§ **Challenge**: Starting with the line that contains "Continue a saved game via 続きから始める" and going on through the line that contains "Click the sword attack-up buff icon", add -59 to every coordinate in the answers. Write all of those lines out again with the requests included, and leave out the pictures.

§ **The data**:

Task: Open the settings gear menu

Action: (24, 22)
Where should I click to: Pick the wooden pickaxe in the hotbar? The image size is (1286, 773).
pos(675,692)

--

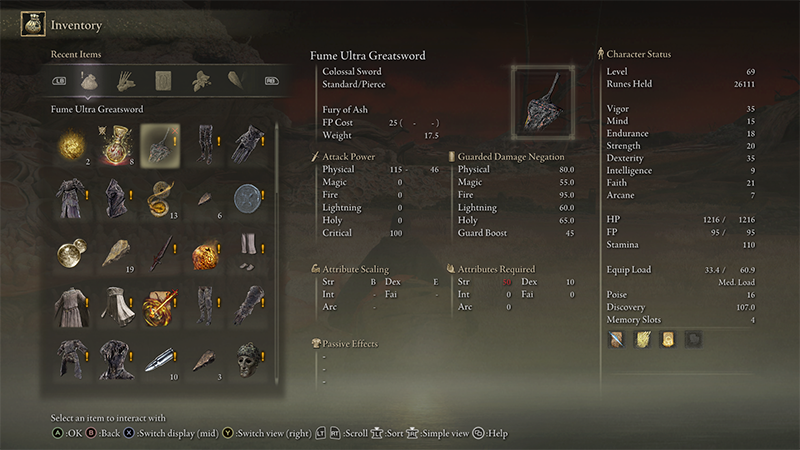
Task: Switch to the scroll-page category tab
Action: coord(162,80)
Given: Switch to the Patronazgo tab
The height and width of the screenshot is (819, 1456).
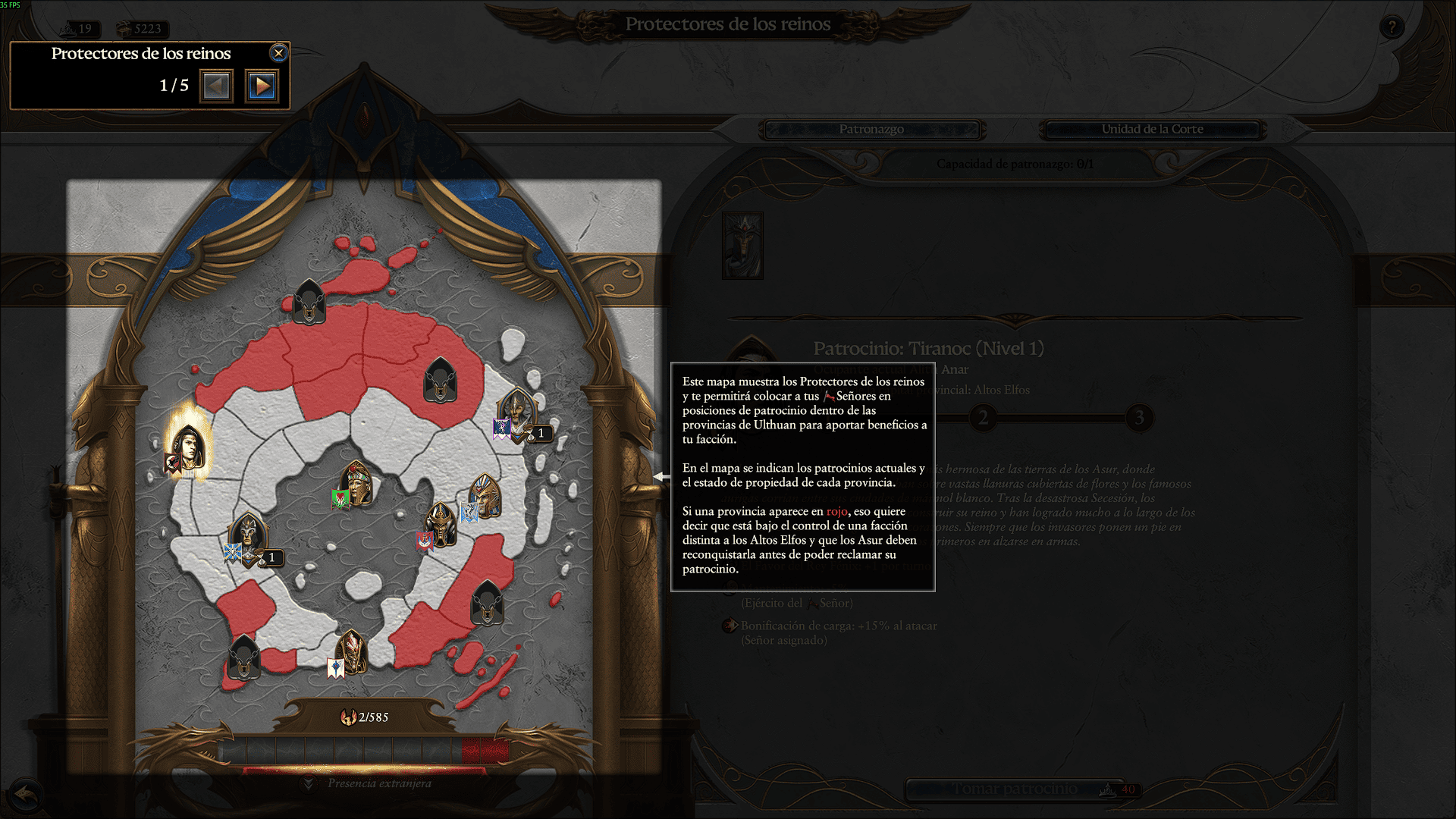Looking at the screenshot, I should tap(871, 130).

==

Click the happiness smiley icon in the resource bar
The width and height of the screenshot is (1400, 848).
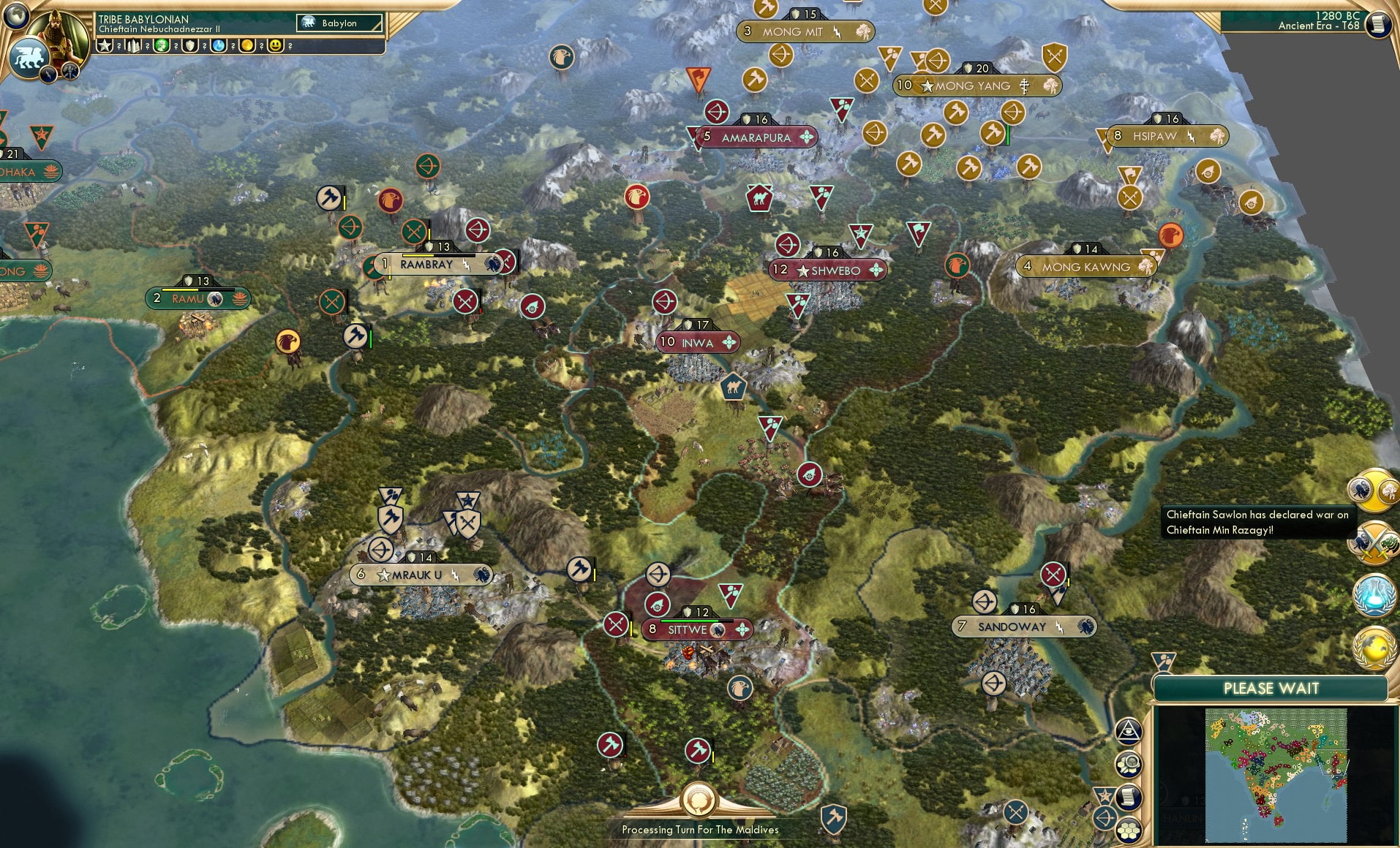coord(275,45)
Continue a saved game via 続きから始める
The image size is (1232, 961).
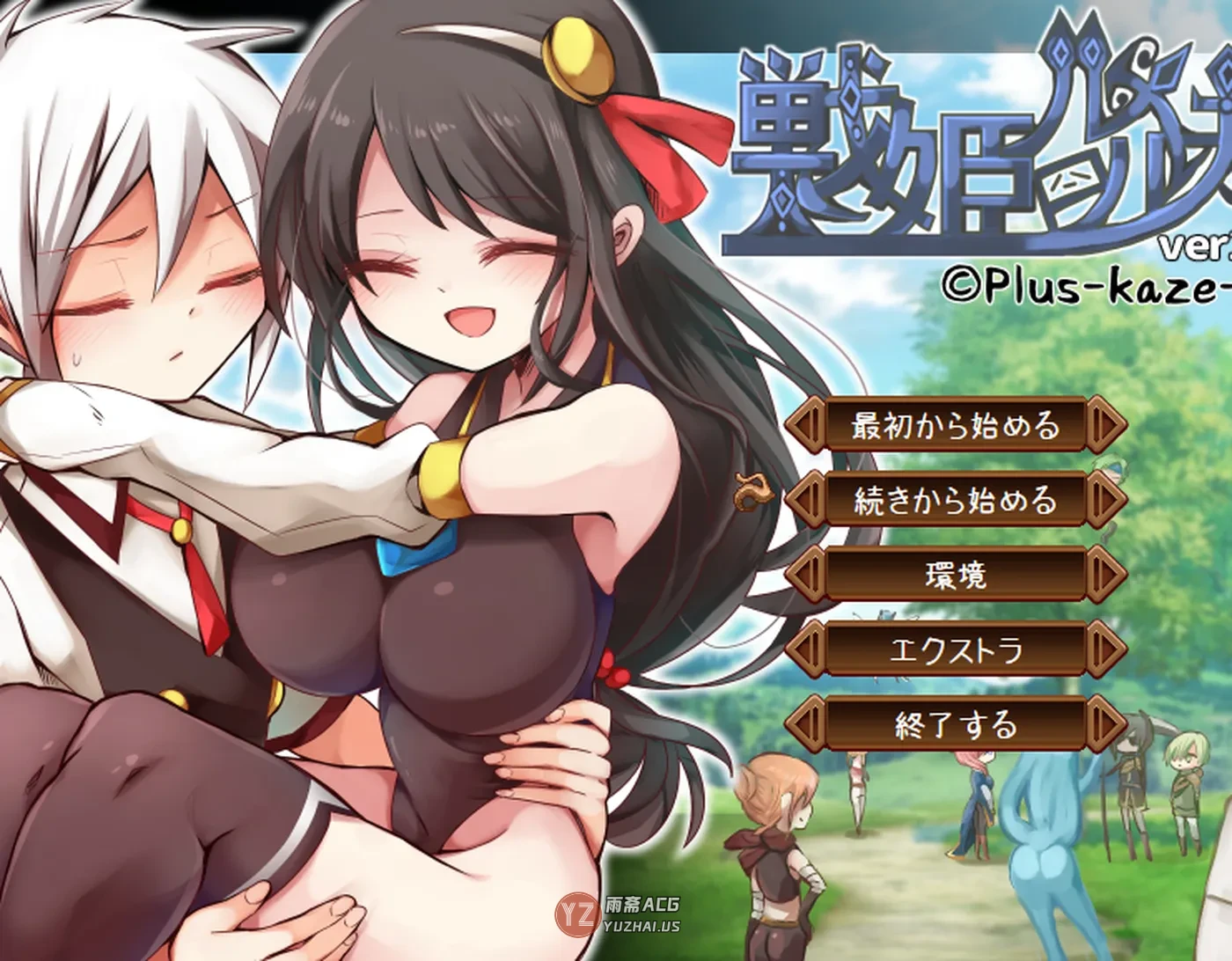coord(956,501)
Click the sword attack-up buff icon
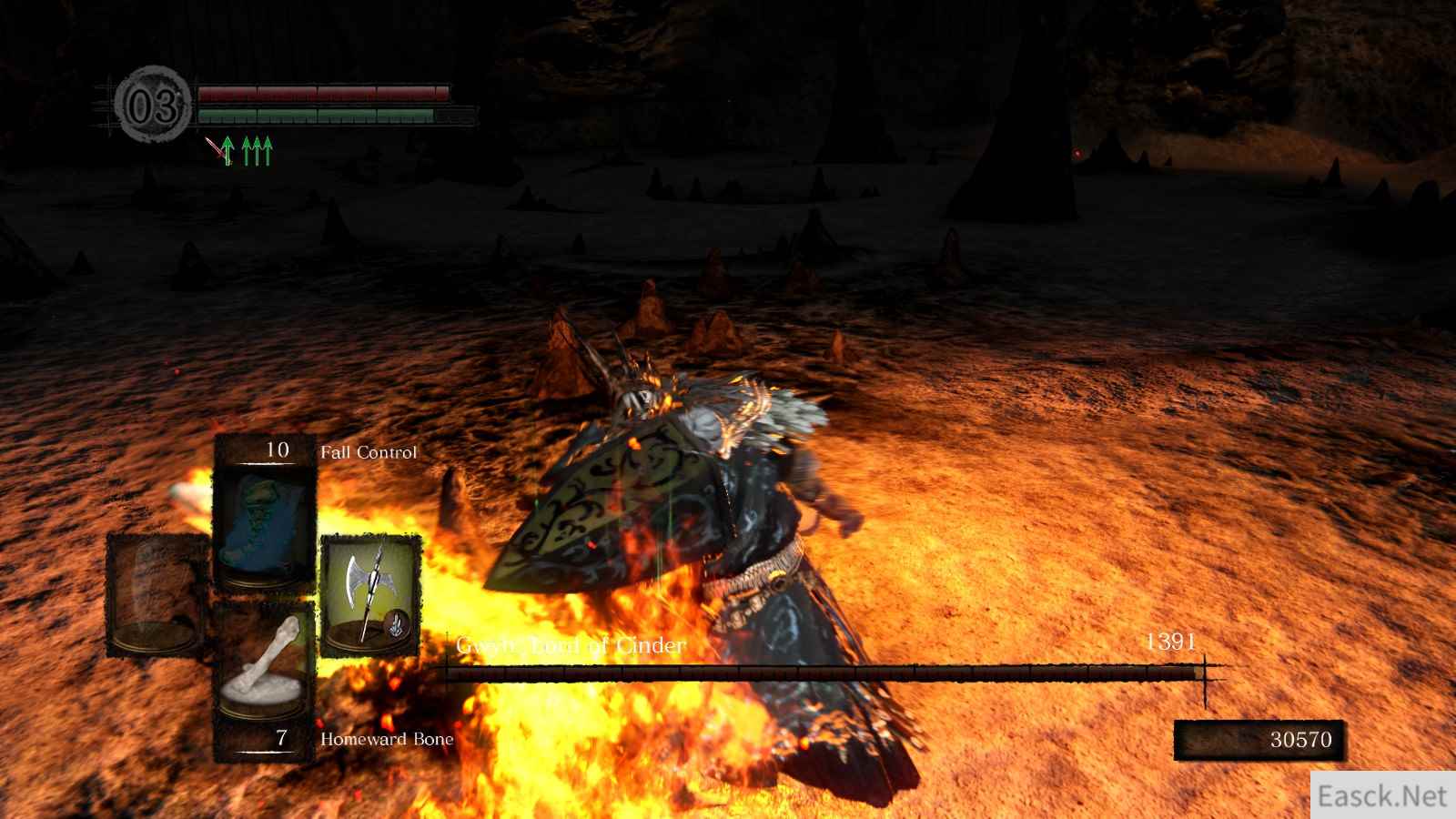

§ **Expected answer**:
Continue a saved game via 続きから始める
The image size is (1232, 961).
coord(897,442)
Click the sword attack-up buff icon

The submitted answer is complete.